» **Document segment**
++++++++++++++++++++

When simulating random variables in statistics or machine learning, we often need samples from a standard normal distribution. However, programming languages that are not focused on statistics often lack a rich suite of random number generators for various distributions. Therefore, it is essential to know how to implement such generators from scratch, typically using uniformly distributed pseudo-random numbers. This is where the Box-Muller Transform comes into play—a clever method to transform two uniform random variables into two independent standard normal random variables.

In this post, I’ll explain the theory behind the Box-Muller algorithm and demonstrate how to implement it in Python.

Some Trigonometry

For the key idea of the algorithm, we need to understand how a point in the bivariate Cartesian coordinate system can be translated to polar coordinates. I’ve illustrated this in Figure 1:

In the bivariate Cartesian system (left subplot), we need the x and y coordinates to define the point $A$ $(3,4)$. Alternatively, we can describe this point using polar coordinates (right subplot): $A$ can be uniquely determined by its Euclidean distance $r=5$ from the origin (radius), and the angle $\theta \approx 53.13°$ between the radius vector and the positive x-axis. The relationship between these coordinate systems is given by:

$$x = r \cos(\theta), \quad y = r \sin(\theta).$$

Code
import numpy as np
import matplotlib.pyplot as plt

def cartesian_to_polar(x, y):

    r = np.sqrt(x**2 + y**2)
    theta = np.arctan2(y, x)
    return r, theta

def plot_vector_cartesian_polar(x, y):

    r, theta = cartesian_to_polar(x, y)

++++++++++++++++++++

» **Tasks to perform**
1. Translate this sentence from the Box-Muller post into Spanish: "In this post, I’ll explain the theory behind the Box-Muller algorithm and demonstrate how to implement it in Python."
2. According to the Box-Muller post, what does the Box-Muller Transform turn two uniform random variables into?
3. Transcribe the Box-Muller post between "r = np.sqrt(x**2" and "theta = cartesian_to_polar(x, y)", inclusive.
The rows after the Box-Muller post are separate material.

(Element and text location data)
++++++++++++++++++++

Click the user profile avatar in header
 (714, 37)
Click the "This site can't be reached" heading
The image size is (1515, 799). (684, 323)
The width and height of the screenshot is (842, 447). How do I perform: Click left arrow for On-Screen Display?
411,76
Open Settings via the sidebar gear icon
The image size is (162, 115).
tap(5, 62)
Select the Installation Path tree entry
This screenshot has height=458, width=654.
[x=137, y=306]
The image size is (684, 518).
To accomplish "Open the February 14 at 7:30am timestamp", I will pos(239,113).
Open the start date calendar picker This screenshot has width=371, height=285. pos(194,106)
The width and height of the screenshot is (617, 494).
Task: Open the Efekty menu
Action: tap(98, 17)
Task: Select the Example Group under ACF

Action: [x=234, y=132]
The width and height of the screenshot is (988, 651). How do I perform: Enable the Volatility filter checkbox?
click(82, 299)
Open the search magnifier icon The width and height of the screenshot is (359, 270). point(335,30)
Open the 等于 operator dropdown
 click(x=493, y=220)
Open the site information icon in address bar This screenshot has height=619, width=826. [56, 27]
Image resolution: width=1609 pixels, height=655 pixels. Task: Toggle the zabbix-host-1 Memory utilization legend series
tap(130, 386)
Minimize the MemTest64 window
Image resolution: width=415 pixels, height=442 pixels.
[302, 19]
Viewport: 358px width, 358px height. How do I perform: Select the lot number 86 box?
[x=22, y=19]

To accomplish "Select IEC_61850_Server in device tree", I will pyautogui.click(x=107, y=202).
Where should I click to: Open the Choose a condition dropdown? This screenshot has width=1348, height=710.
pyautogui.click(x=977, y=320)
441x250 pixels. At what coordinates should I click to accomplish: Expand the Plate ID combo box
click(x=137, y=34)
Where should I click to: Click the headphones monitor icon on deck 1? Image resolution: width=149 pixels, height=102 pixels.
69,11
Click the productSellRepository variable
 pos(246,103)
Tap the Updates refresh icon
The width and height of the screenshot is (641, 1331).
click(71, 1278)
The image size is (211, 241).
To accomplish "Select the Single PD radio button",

++++++++++++++++++++

» **Results of the exercise**
1. En esta publicación, explicaré la teoría detrás del algoritmo de Box-Muller y mostraré cómo implementarlo en Python.

2. Two independent standard normal random variables.

3.
r = np.sqrt(x**2 + y**2)
    theta = np.arctan2(y, x)
    return r, theta

def plot_vector_cartesian_polar(x, y):

    r, theta = cartesian_to_polar(x, y)